___ Excerto do texto ___

Sofia, 26 anos
Contar uma história de coming out não é algo simples porque não é fácil resumir em algumas linhas um processo que demora anos, e que, em algumas pessoas, suponho, nunca se completa na sua totalidade.
Antes do coming out vem o “coming in”, que tem a ver com a aceitação pessoal de ti mesma como homossexual. Recordo os tempos em que me era imensamente difícil dizer a palavra “lésbica”, quanto mais – Eu sou lésbica! Antes de dizer alto para os outros – Sou homossexual. Tens de o dizer a ti mesmo vezes e vezes sem conta, esta é a regra. Suponho que existem pessoas com uma grande liberdade interior e que aceitam a sua natureza com tanta espontaneidade que incluso deixam as outras pessoas desarmadas nos seus preconceitos. Bem, eu não sou uma dessas pessoas e para mim este foi um processo penoso e prolongado.
A primeira vez que aconteceu alguma coisa com outra rapariga tinha 17 anos. Estava apaixonada pela minha melhor amiga (típico!!!) e vivia esse sentimento num isolamento angustiado e desgastante. Quando lho contei foi um drama: eu era uma traidora e já não podia confiar em mim. Com o tempo conseguimos superá-lo e a nossa amizade foi sobrevivendo, suponho que então seria mais a palavra. Como desabafo contei toda a história a uma amiga comum, e numa noite um pouco estranha demos uns beijos, e lembro-me que foi uma experiência avassaladora, que me assustou por tudo ter sido tão bom e pelo sentimento de perca de controle. Nada mais se passou com essa rapariga e continuamos a nossa vida como se nada se tivera passado, tal era a nossa incapacidade para lidar com o assunto.

___ Dados disponíveis ___

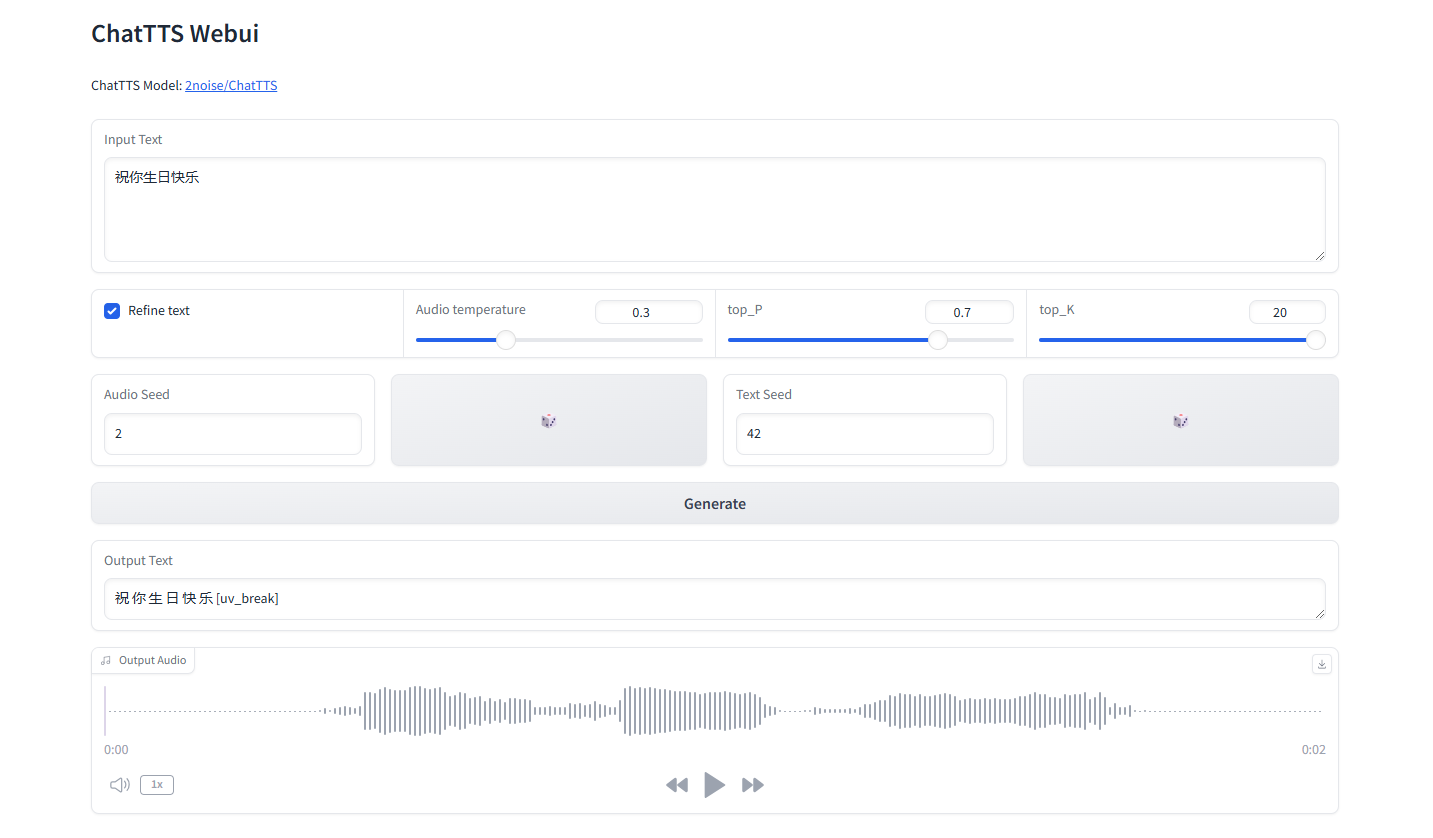Click the dice button beside Audio Seed

[548, 421]
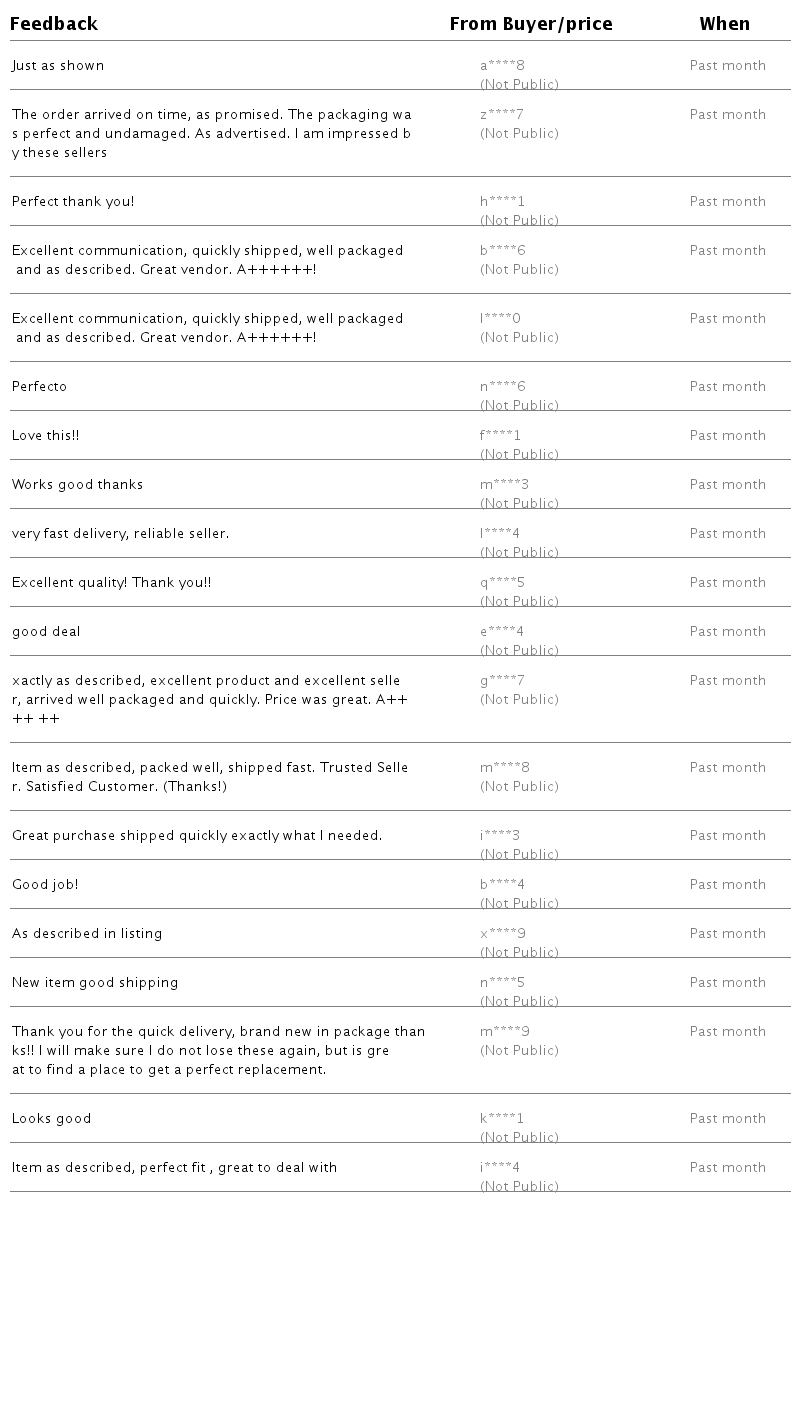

___

Lista de tarefas:
• 1. No relato da Sofia, que idade tinha ela quando aconteceu alguma coisa pela primeira vez com outra rapariga?
• 2. Prossegue o relato da Sofia a partir da última frase apresentada.
A listagem não tem qualquer papel aqui.

Respostas por tarefa:
• 1. Tinha 17 anos.

• 2.
Pouco tempo depois conheci um rapaz por quem me apaixonei e estive com ele durante uns quatro anos. Esqueci completamente o que se passou, na verdade estava muito apaixonada, e apesar de lhe ter contado a história, deixei de lhe dar importância, quem sabe também porque seria o mais cómodo.
Ao fim deste tempo de namoro conheci uma rapariga por quem me apaixonei completamente. Era um sentimento muito forte, ao mesmo tempo que muito platónico, porque mais uma vez o vivia em silêncio. Ao fim de algum tempo tive que desabafar, e a primeira pessoa com quem o fiz foi precisamente com o meu namorado, que reagiu muito bem. De certa forma esta confiança ainda nos unia mais e continuamos juntos durante mais algum tempo, mas este já foi um sentimento muito sofrido porque eu não conseguia deixar de gostar dela e começava a rejeitá-lo sexualmente. Finalmente separamo-nos. Não nos separamos num dia, foi um processo gradual em que nos apoiamos mutuamente. Porque uma vez terminada a paixão ou o amor há ainda tanto que perdura e é muito duro ter de abdicar de tudo isto de um dia para o outro. Vivemo-lo na medida das nossas capacidades e sabedoria, penso que o fizemos mais ou menos bem porque não nos magoamos muito e fomos sempre tão honestos que às vezes até doía.
Mais ou menos por esta altura também, a minha mãe confrontou-me perguntando-me se eu não teria algo para lhe contar. Depois de o negar muitas vezes lá lhe disse que estava a pôr em causa a minha orientação sexual, o que era uma mentira porque já tomara por um facto a minha homossexualidade, mas sempre há maneiras mais gentis de dizer as coisas.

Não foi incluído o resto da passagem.